___ PASSAGE SHOWN ___

This sounds amazing!! I also appreciate all the cooking options since I don’t have an Instant Pot. However I do have a crockpot that I am constantly searching for more recipes for! It’s the only way I can feed the family on the weekend without everyone having a meltdown the minute we get home:) Weekends are kind of full for us at the moment and for the forseeable future so I am always looking for more things to make in the crockpot. Definitely going to be using this one!
Just tried this in our Instant Pot and it never got to pressure and just scalded the bottom. Scooped it all out of the pot, put it in a baking dish, put the trivet in the bottom and added 1/2 cup of water to generate steam. Waiting now to see the result of the second attempt.
Chris, Did that work?
For the hashbrown casserole in the Instant Pot…….what liquid is creating the steam? I imagine there has to be some added.
Yes, add about 1/2 cup water to this. I will edit the recipe to add this!
I halved the recipe because I have a 3 qt, and the half cup of water still didn’t bring my recipe to pressure. I’ve added an extra half cup and it’s working now.

___ SUPPLIED RECORDS ___

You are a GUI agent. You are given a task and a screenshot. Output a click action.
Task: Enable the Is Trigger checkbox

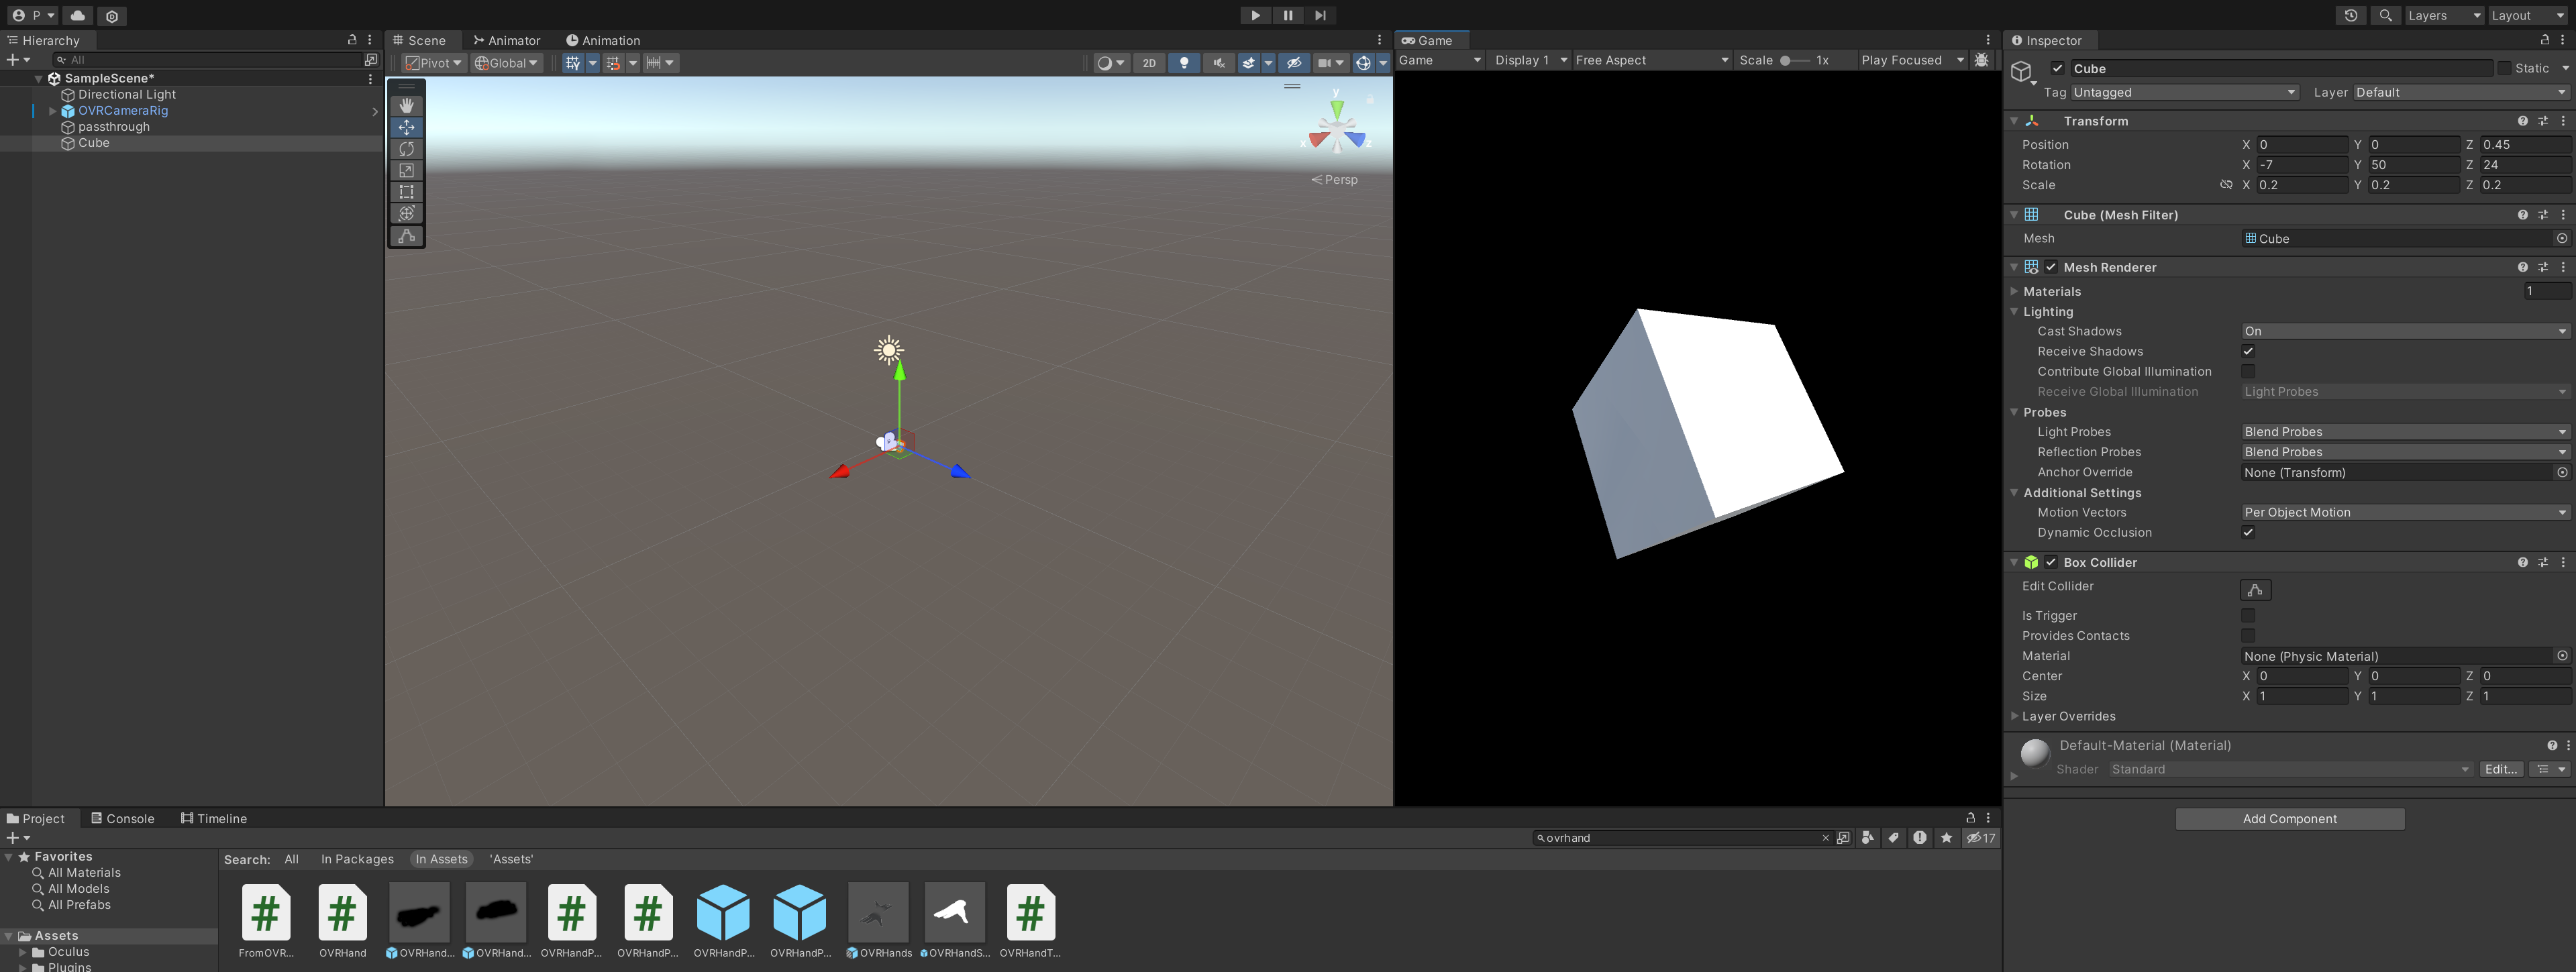(x=2248, y=615)

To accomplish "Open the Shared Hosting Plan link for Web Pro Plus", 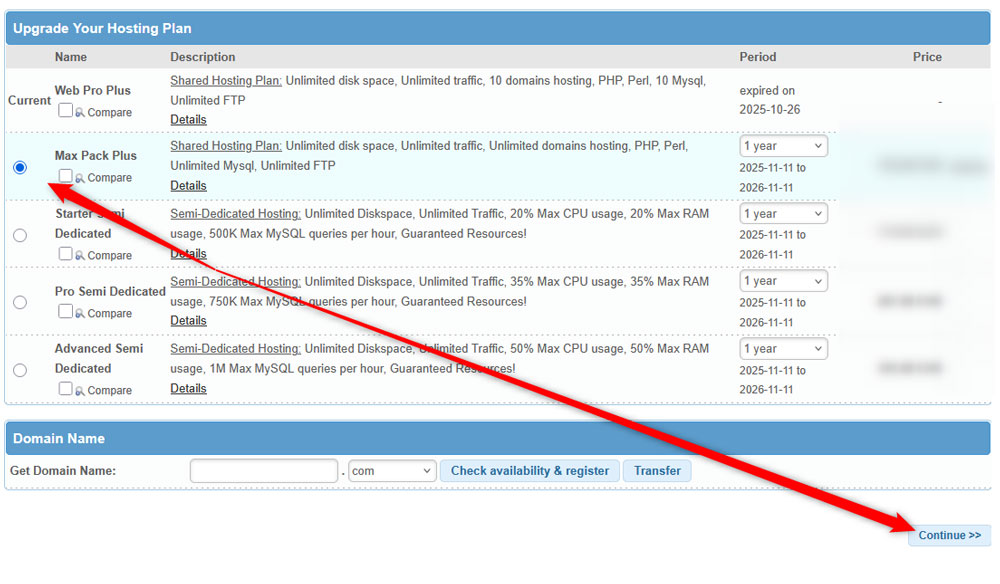I will click(x=225, y=80).
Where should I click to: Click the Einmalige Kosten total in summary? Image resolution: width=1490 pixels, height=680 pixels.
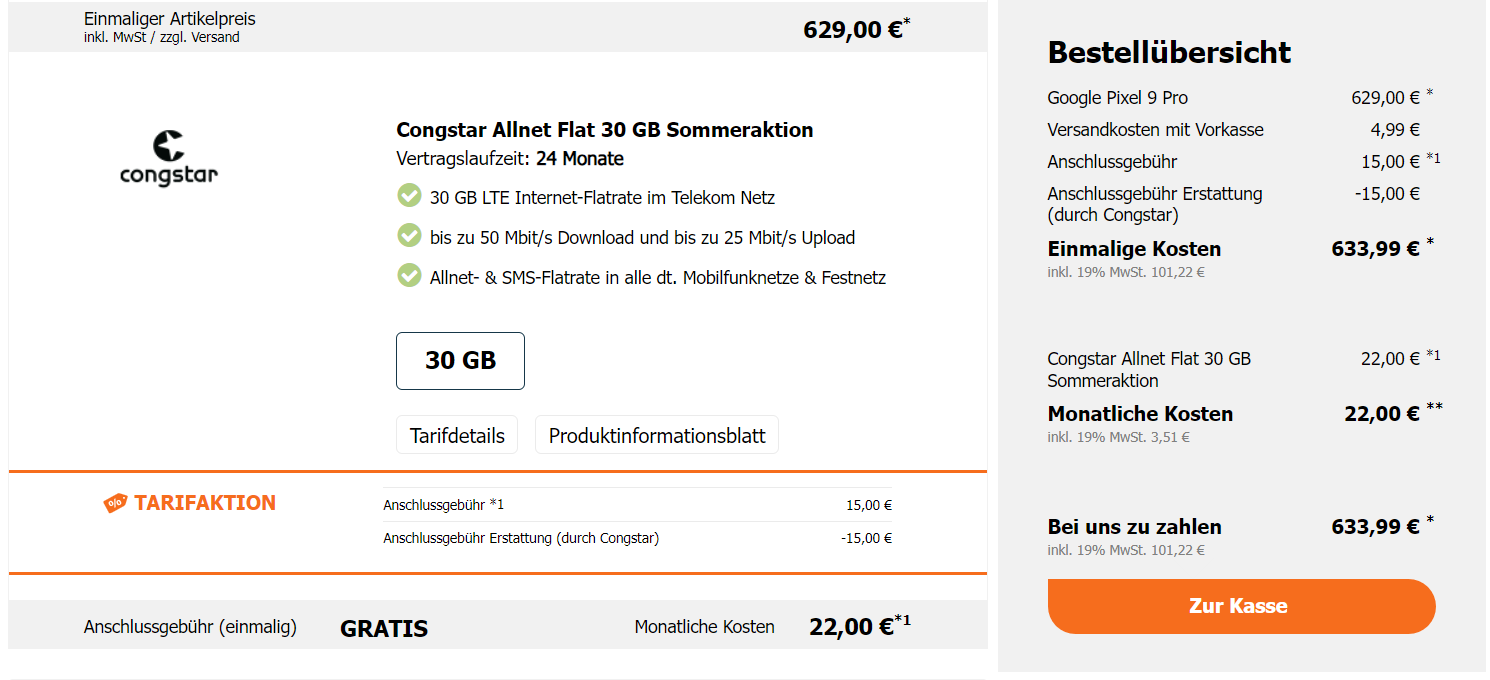1375,249
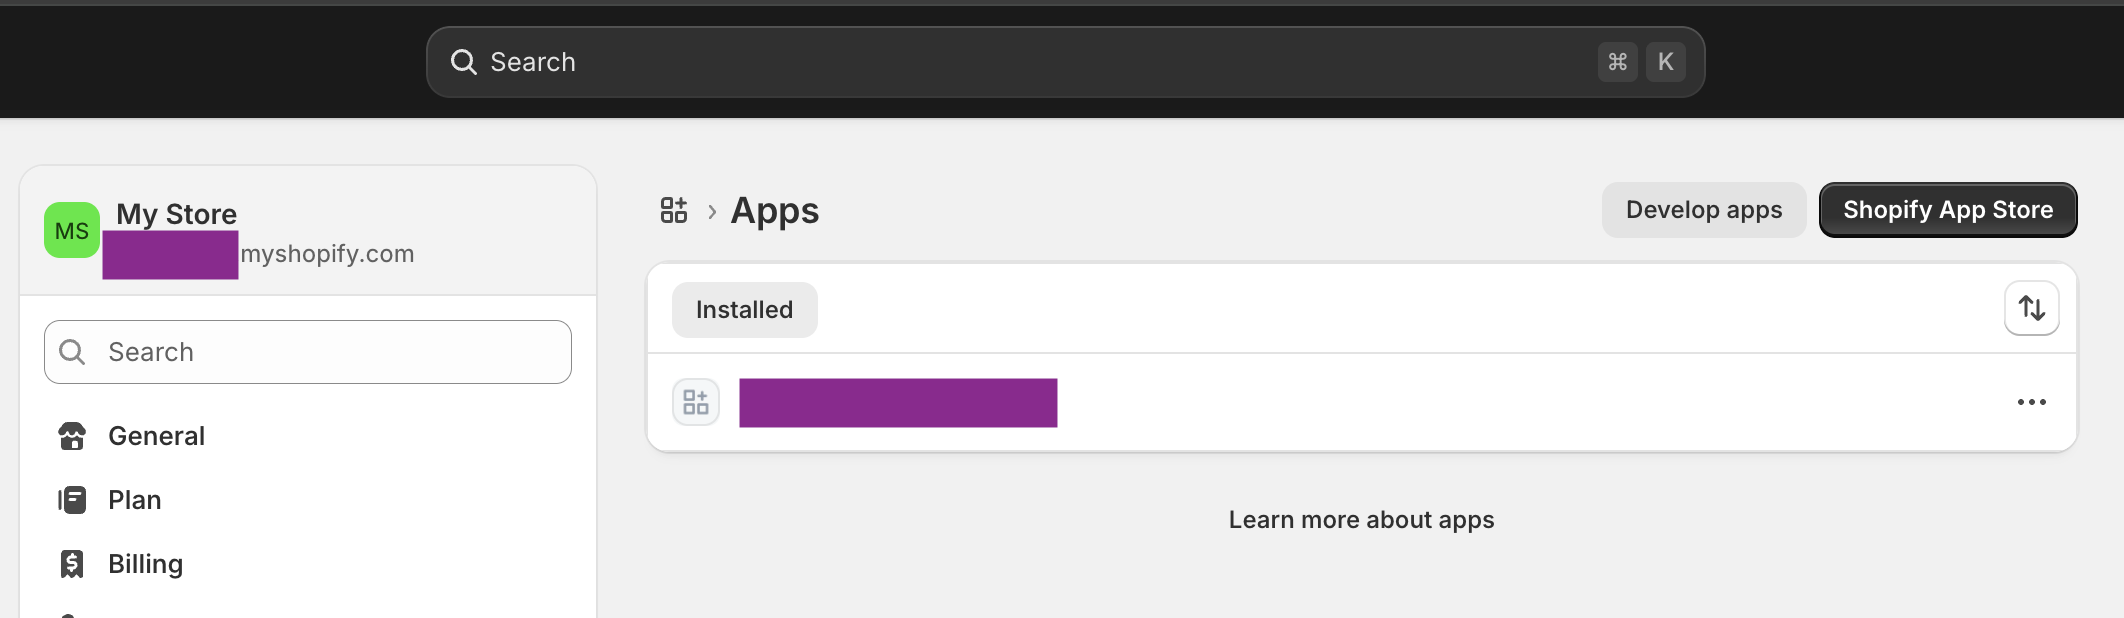The width and height of the screenshot is (2124, 618).
Task: Click the Learn more about apps link
Action: tap(1362, 519)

___

▶ _STATED TASK A_
Copy the recipe comments in full, word for word.
▶ _STATED TASK B_
Write out the rows verbatim, beginning at the line that contains "Where should I" and stopping after the last row. Omit the pictures from your answer.

▶ _TASK ANSWER A_
This sounds amazing!! I also appreciate all the cooking options since I don’t have an Instant Pot. However I do have a crockpot that I am constantly searching for more recipes for! It’s the only way I can feed the family on the weekend without everyone having a meltdown the minute we get home:) Weekends are kind of full for us at the moment and for the forseeable future so I am always looking for more things to make in the crockpot. Definitely going to be using this one!
Just tried this in our Instant Pot and it never got to pressure and just scalded the bottom. Scooped it all out of the pot, put it in a baking dish, put the trivet in the bottom and added 1/2 cup of water to generate steam. Waiting now to see the result of the second attempt.
Chris, Did that work?
For the hashbrown casserole in the Instant Pot…….what liquid is creating the steam? I imagine there has to be some added.
Yes, add about 1/2 cup water to this. I will edit the recipe to add this!
I halved the recipe because I have a 3 qt, and the half cup of water still didn’t bring my recipe to pressure. I’ve added an extra half cup and it’s working now.

▶ _TASK ANSWER B_
Where should I click to: Click the Einmalige Kosten total in summary? Image resolution: width=1490 pixels, height=680 pixels.
1375,249
The width and height of the screenshot is (2124, 618).
Task: Click the Learn more about apps link
Action: tap(1362, 519)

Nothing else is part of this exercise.